» **GOALS**:
1. Please reproduce the portion of the excavation passage between "They all called" and "or a tailor.", inclusive.
2. Summarize the excavation passage in two sentences.
3. Answer these questions using the excavation passage:
(a) What direction did the skeleton's face point?
(b) What material was the small white object made of?
(c) What did the large vase closely resemble?

» **SOURCE DOCUMENT**:
I was exceedingly anxious to get the skeleton out entire,
but it was impossible to do so. It had no covering
or envelope of any kind; the earth was thrown upon
it as in a common grave, and as this was removed it
all fell to pieces. It was in a sitting posture,
with its face toward the setting sun. The knees
were bent against the stomach, the arms doubled from
the elbow, and the hands clasping the neck or supporting
the head. The skull was unfortunately broken,
but the facial bone was entire, with the jaws and
teeth, and the enamel on the latter still bright,
but when the skull was handed up many of them fell
out The Indians picked up every bone and tooth, and
handed them to me. It was strangely interesting,
with the ruined structures towering around us, after
a lapse of unknown ages, to bring to light these buried
bones. Whose were they! The Indians were
excited, and conversed in low tones. The cura
interpreted what they said; and the burden of it was,
“They are the bones of our kinsman,” and
“What will our kinsman say at our dragging forth
his bones?” But for the cura they would
have covered them up and left the sepulchre.
In collecting the bones, one of the
Indians picked up a small white object, which would
have escaped any but an Indian’s eye. It
was made of deer’s horn, about two inches long,
sharp at the point, with an eye at the other end.
They all called it a needle, and the reason of their
immediate and unhesitating opinion was the fact that
the Indians of the present day use needles of the
same material, two of which the cura procured
for me on our return to the convent. One of the
Indians, who had acquired some confidence by gossiping
with the cura, jocosely said that the skeleton
was either that of a woman or a tailor.
The position of this skeleton was
not in the centre of the sepulchre, but on one side,
and on the other side of it was a very large rough
stone or rock firmly imbedded in the earth, which it
would have taken a long time to excavate with our
instruments. In digging round it and on the other
side, at some little distance from the skeleton we
found a large vase of rude pottery, resembling very
much the cántaro used by the Indians now as
water-jar. It had a rough flat stone lying over
the mouth, so as to exclude the earth, on removing
which we found, to our great disappointment, that
it was entirely empty, except some little hard black
flakes, which were thrown out and buried before the
vase was taken up. It had a small hole worn in
one side of the bottom, through which liquid or pulverized
substances could have escaped. It may have contained
water or the heart of the skeleton. This vase
was got out entire, and is now ashes.
One idea presented itself to my mind
with more force than it had ever possessed before,
and that was the utter impossibility of ascribing
these ruins to Egyptian builders. The magnificent
tombs of the kings at Thebes rose up before me.

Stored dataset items
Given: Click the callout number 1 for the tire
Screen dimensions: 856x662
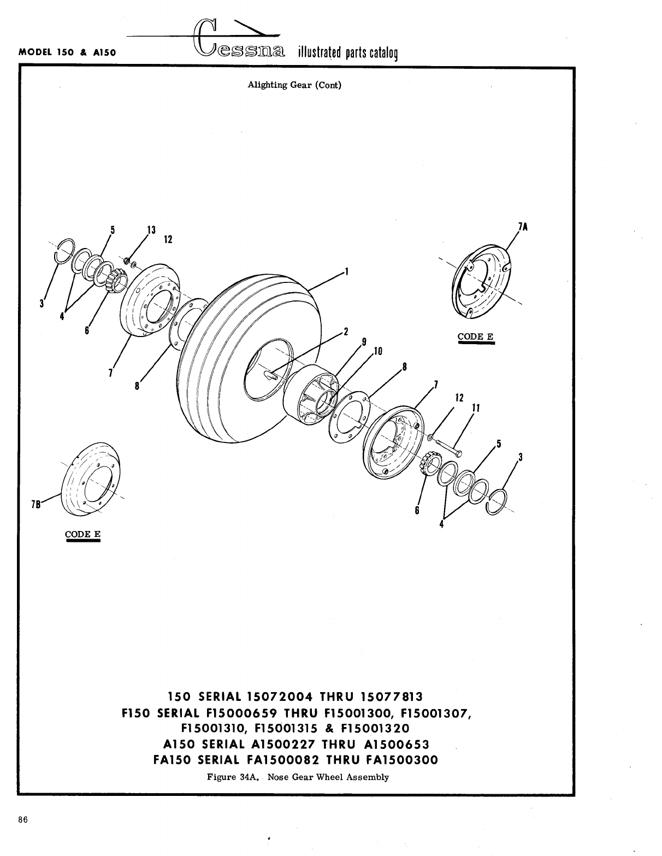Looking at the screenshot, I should [x=346, y=271].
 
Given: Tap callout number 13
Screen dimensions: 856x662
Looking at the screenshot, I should [x=151, y=229].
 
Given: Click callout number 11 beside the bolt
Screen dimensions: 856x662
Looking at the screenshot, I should [x=475, y=408].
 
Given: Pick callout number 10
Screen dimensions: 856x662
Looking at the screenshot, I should [x=378, y=351].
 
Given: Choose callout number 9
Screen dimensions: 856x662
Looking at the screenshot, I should [x=364, y=343].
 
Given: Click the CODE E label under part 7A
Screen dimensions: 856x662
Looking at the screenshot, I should [x=475, y=337].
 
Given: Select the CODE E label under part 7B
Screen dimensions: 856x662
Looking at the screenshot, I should [x=82, y=534].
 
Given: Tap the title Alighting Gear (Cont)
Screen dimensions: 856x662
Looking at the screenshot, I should [x=294, y=85].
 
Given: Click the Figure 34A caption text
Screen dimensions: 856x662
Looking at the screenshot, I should [x=298, y=777].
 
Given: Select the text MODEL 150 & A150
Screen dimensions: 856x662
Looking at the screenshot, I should [x=69, y=53].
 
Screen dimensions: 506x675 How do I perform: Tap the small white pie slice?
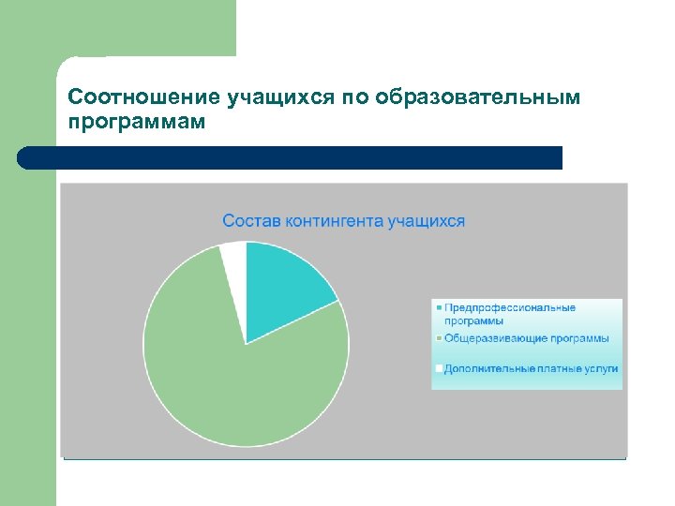tap(233, 258)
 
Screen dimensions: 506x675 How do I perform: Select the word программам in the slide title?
tap(137, 122)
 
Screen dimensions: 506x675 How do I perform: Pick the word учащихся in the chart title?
tap(428, 221)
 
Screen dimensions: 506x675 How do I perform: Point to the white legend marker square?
tap(438, 369)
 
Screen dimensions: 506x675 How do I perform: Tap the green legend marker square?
tap(438, 338)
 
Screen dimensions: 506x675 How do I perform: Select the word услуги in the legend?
tap(601, 369)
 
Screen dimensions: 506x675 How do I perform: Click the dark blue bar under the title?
tap(291, 157)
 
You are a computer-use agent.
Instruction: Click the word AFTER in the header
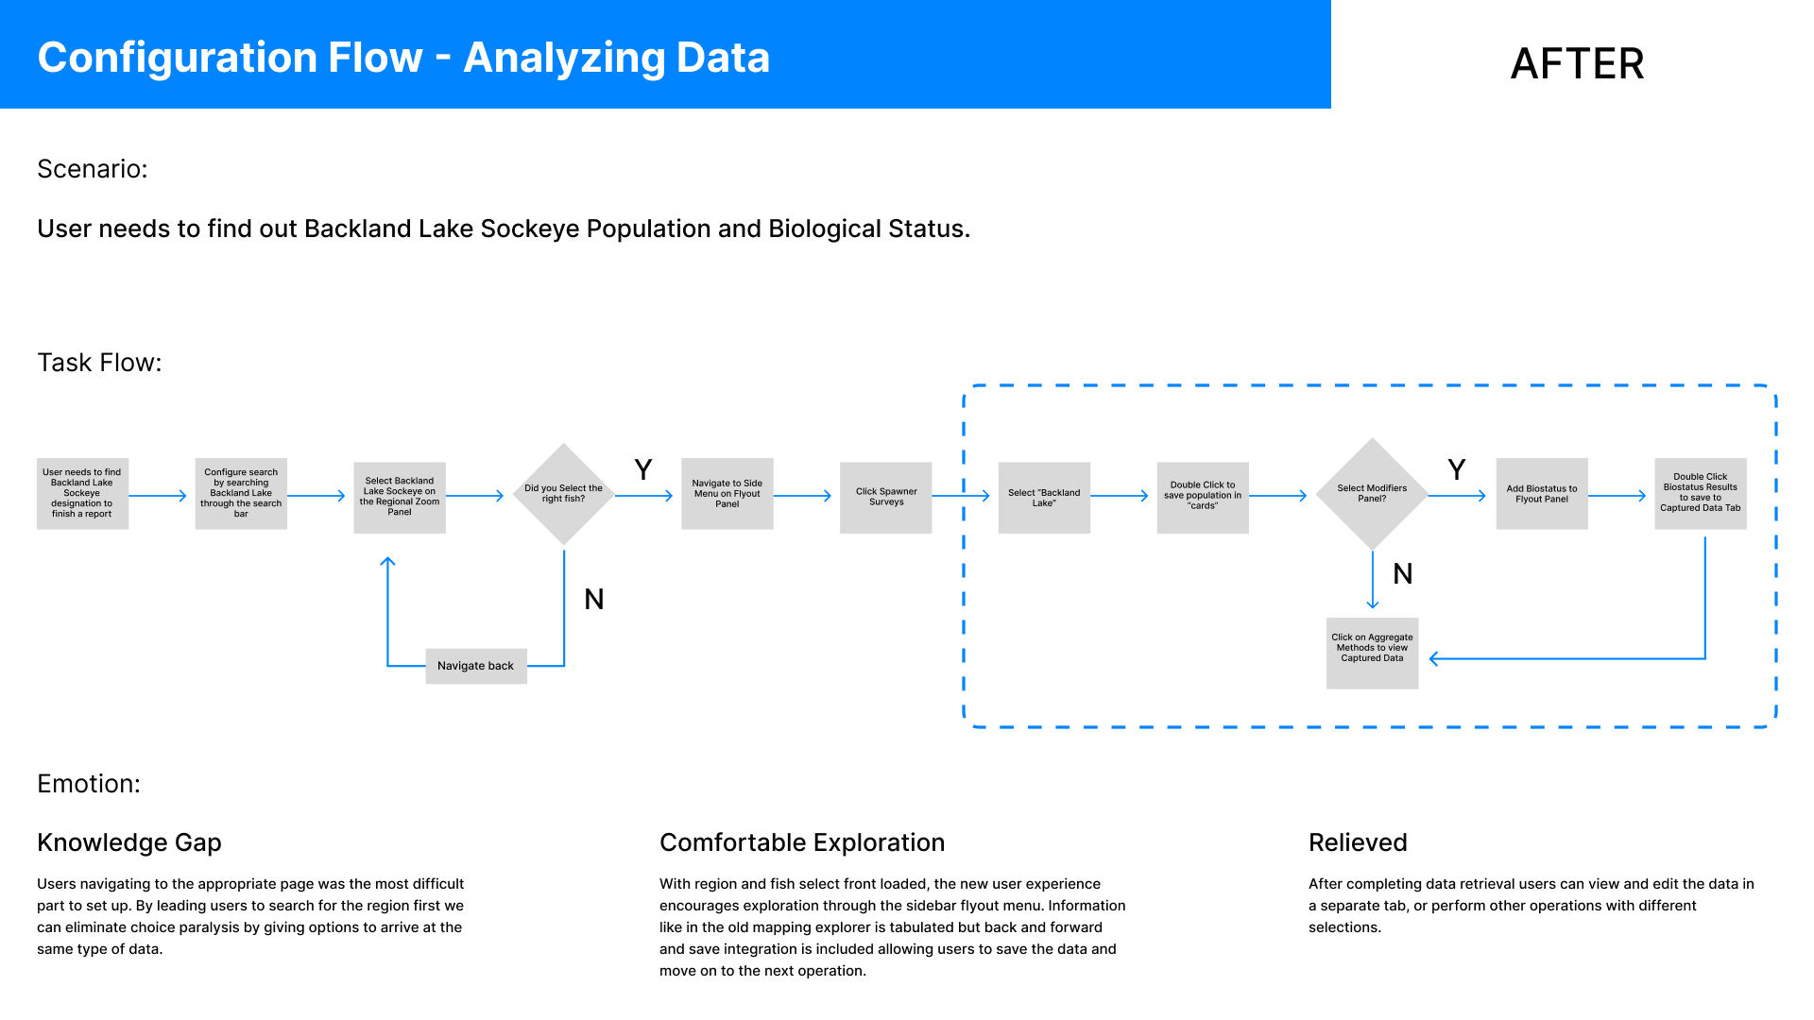pyautogui.click(x=1577, y=63)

» **SOLUTIONS**:
1.
They all called it a needle, and the reason of their
immediate and unhesitating opinion was the fact that
the Indians of the present day use needles of the
same material, two of which the cura procured
for me on our return to the convent. One of the
Indians, who had acquired some confidence by gossiping
with the cura, jocosely said that the skeleton
was either that of a woman or a tailor.

2. A skeleton in a sitting posture, facing the setting sun, fell to pieces as the earth over it was removed, and the Indians gathered its bones along with a small deer-horn object they all called a needle. Near the skeleton lay a large pottery vase with a flat stone over its mouth, which proved to be empty except for some little hard black flakes.

3.
(a) Toward the setting sun.
(b) Deer's horn.
(c) The cántaro, which the Indians now use as a water-jar.